Output the lines from the one containing "Select the Snowflake Bulk Load palette icon" through the last line of the material below, exactly; please do not include pictures.
[[ Data listing, beginning ]]
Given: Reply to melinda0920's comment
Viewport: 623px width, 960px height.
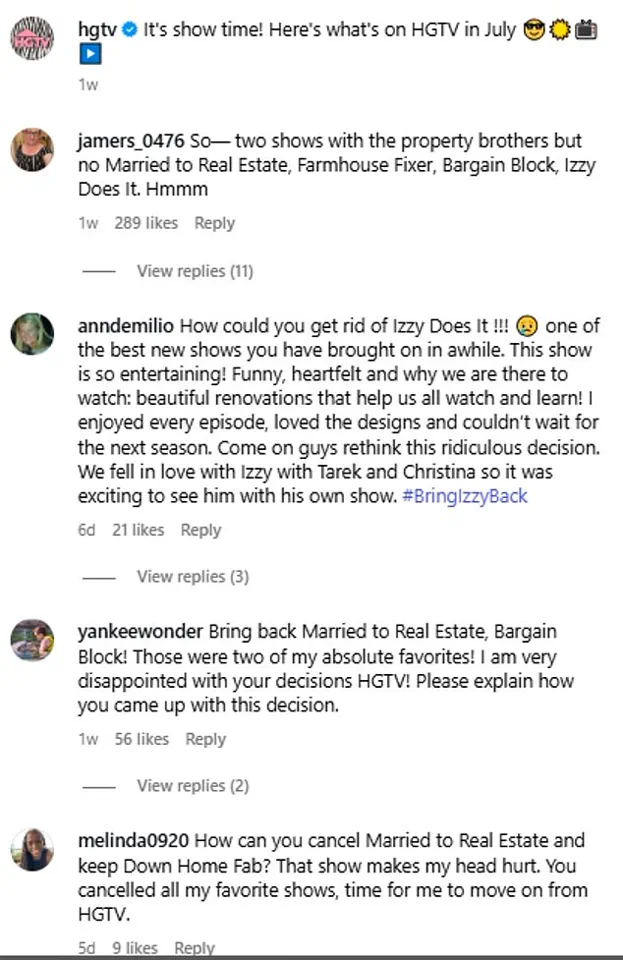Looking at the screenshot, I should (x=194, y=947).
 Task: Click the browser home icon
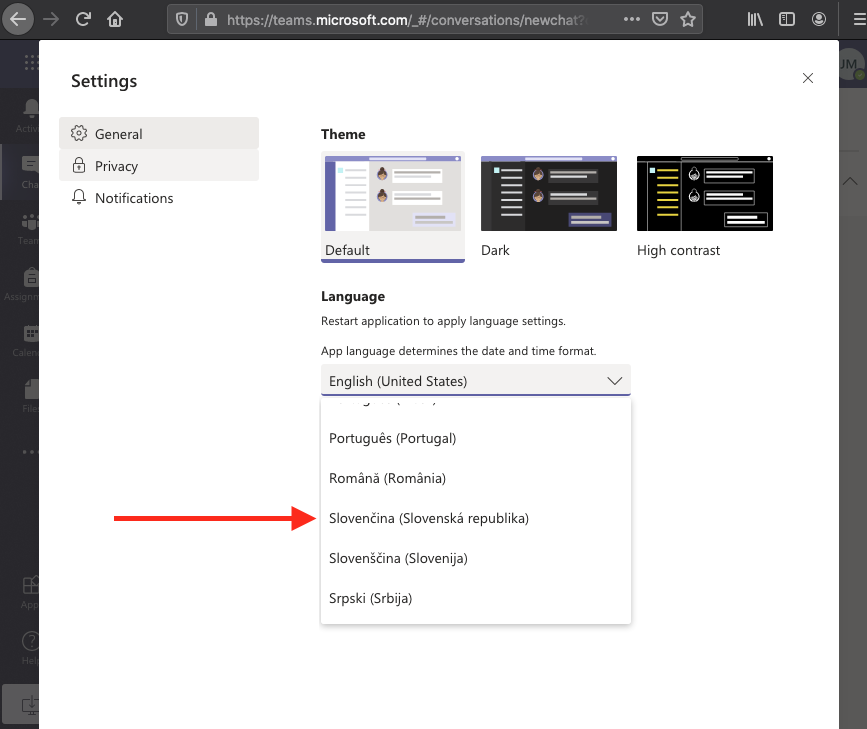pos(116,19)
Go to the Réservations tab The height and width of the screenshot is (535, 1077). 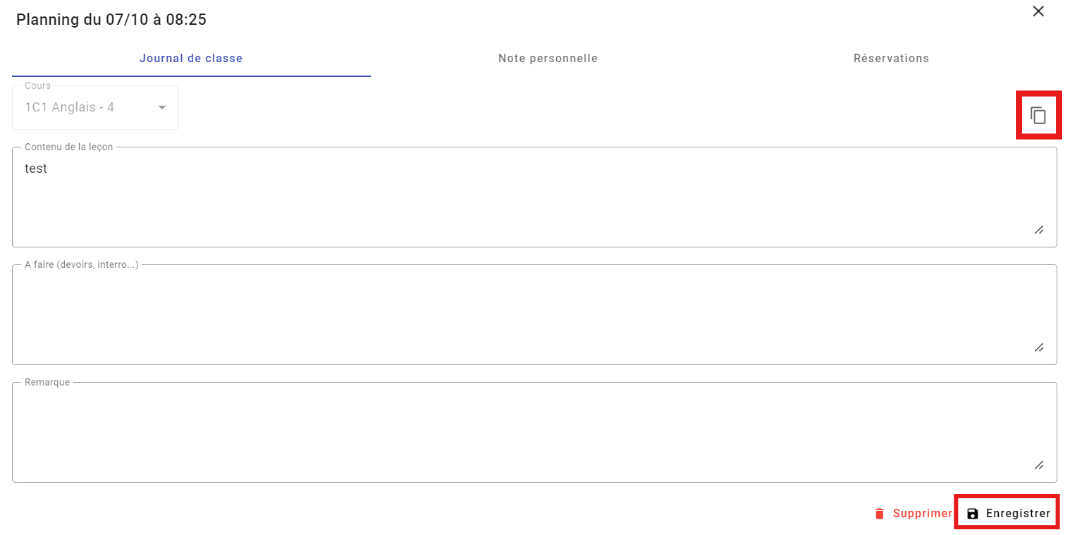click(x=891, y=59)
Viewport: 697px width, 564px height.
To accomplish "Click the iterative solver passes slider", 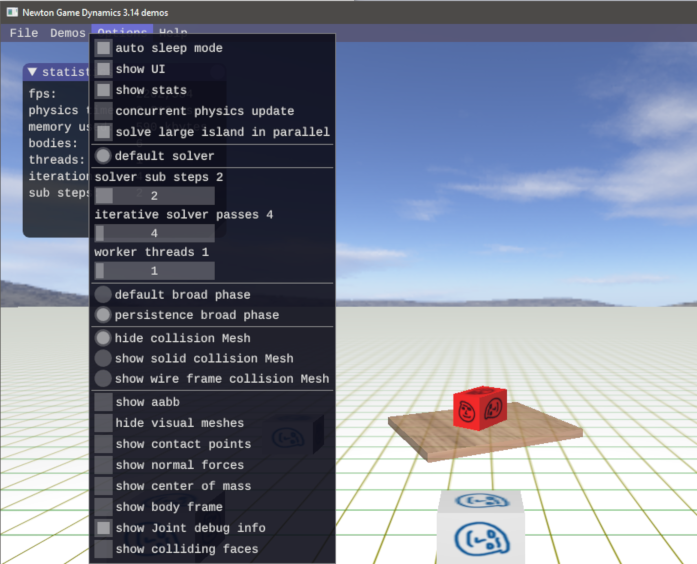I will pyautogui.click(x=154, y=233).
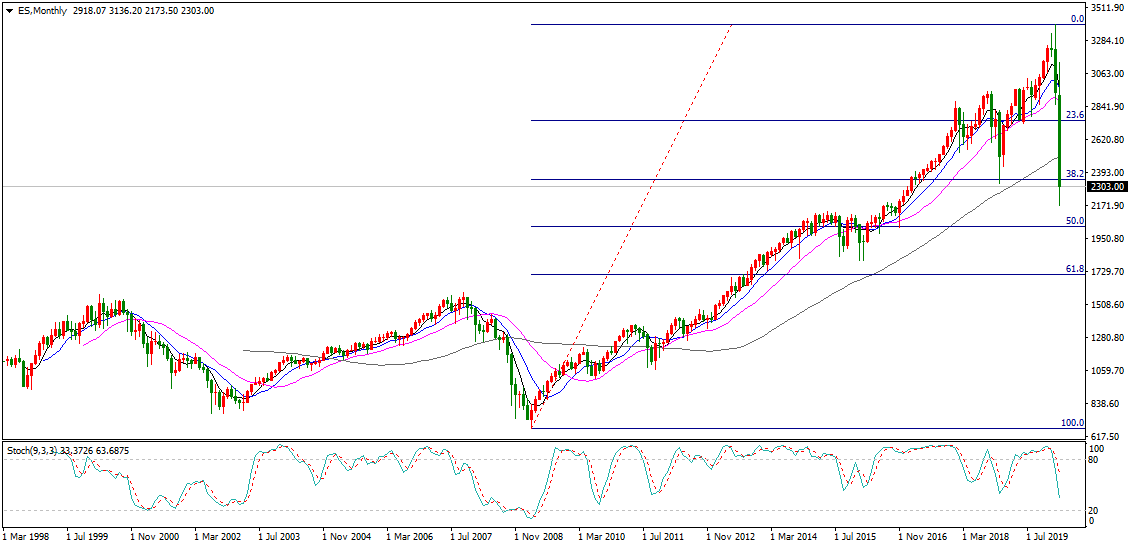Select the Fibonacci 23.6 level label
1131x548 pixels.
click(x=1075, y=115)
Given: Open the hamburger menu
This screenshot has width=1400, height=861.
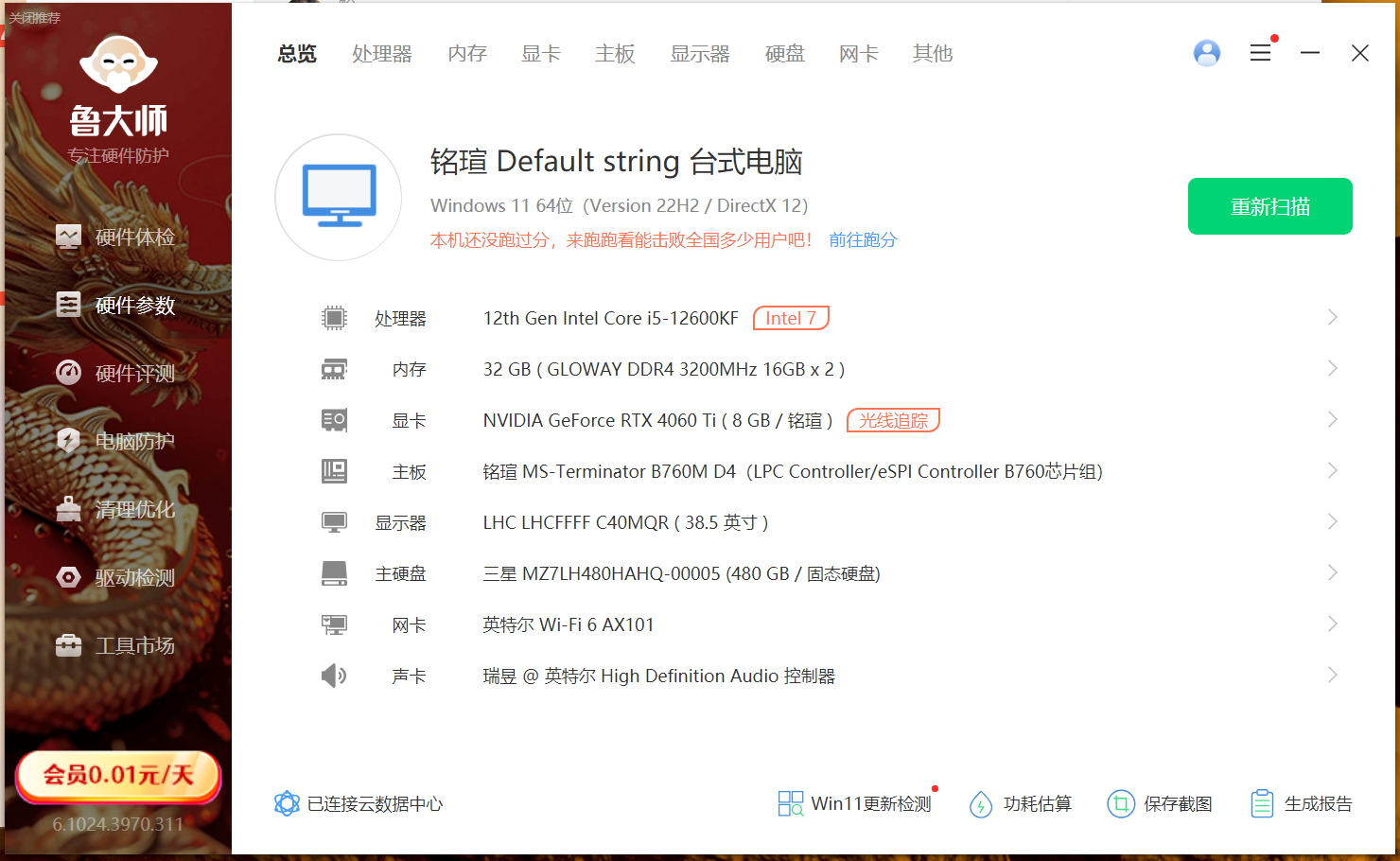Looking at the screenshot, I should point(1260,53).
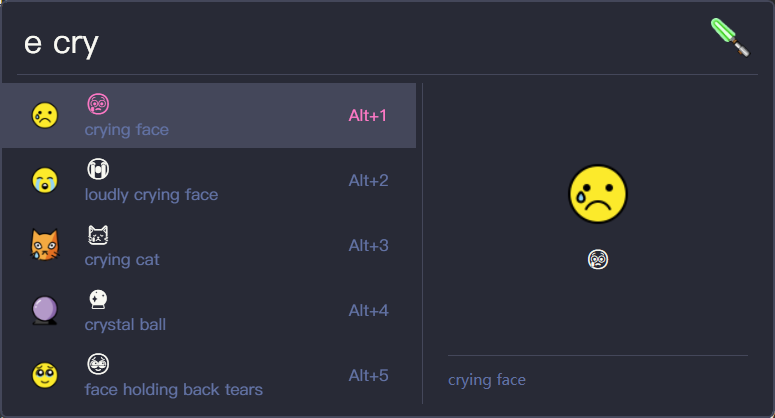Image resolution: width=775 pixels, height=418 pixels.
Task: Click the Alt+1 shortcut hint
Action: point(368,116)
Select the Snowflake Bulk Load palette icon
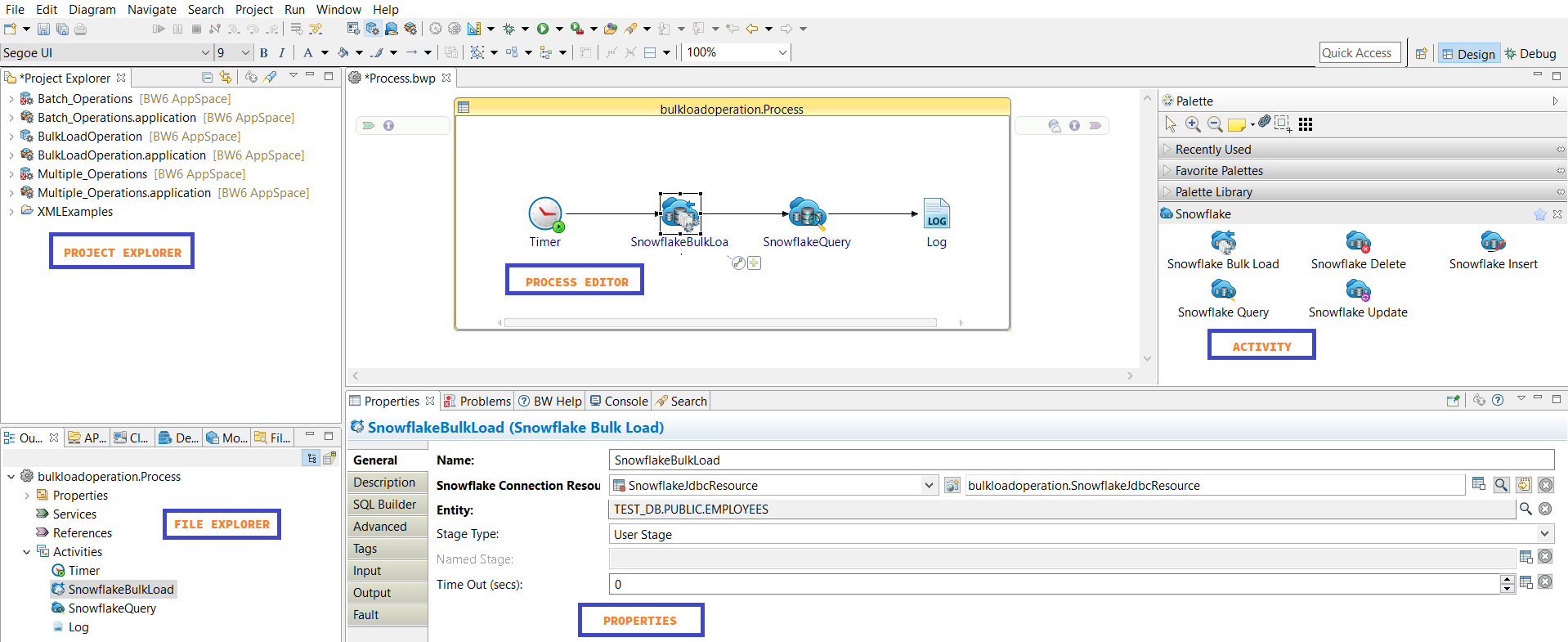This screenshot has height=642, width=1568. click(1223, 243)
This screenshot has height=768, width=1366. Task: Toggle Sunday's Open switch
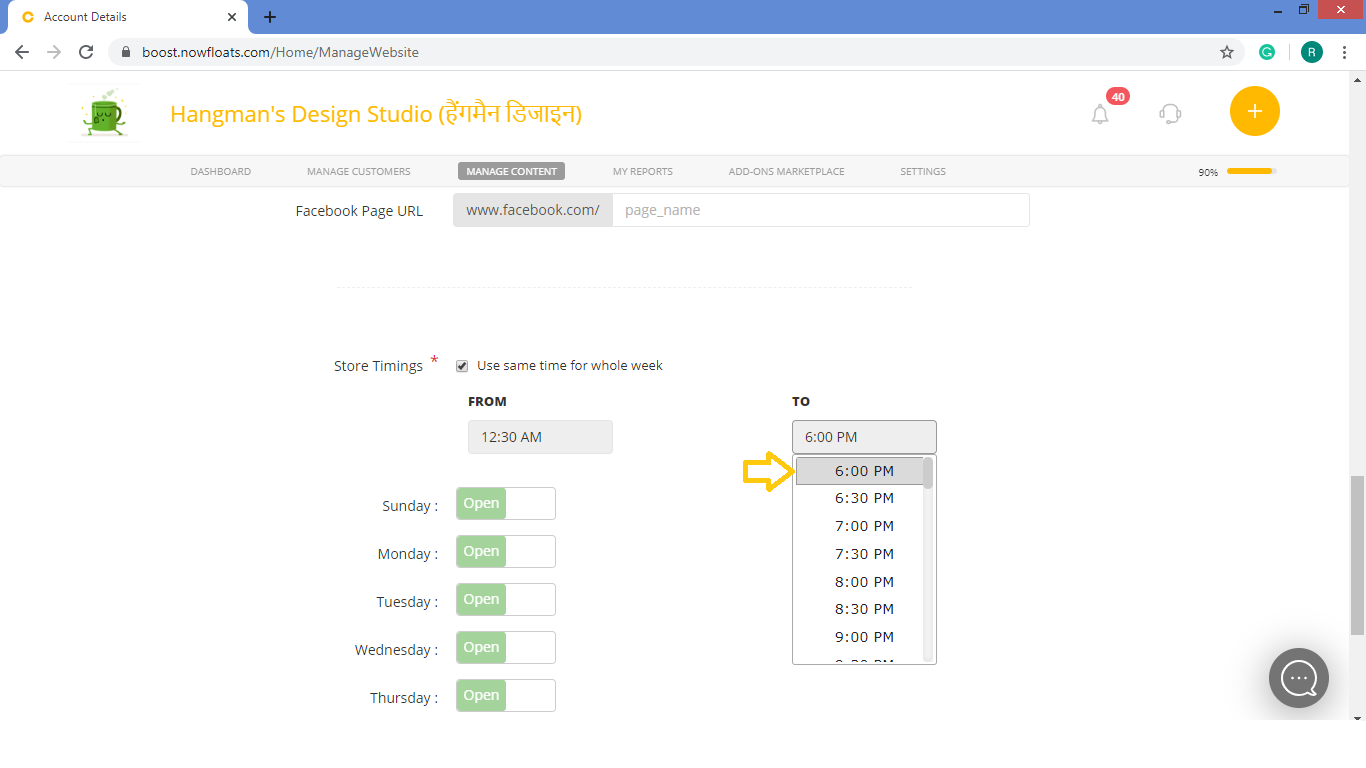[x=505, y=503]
[[ Data listing, end ]]
● **Solution**:
Select the Snowflake Bulk Load palette icon
This screenshot has height=642, width=1568. click(1223, 243)
This screenshot has height=768, width=1366. Task: Toggle Sunday's Open switch
[x=505, y=503]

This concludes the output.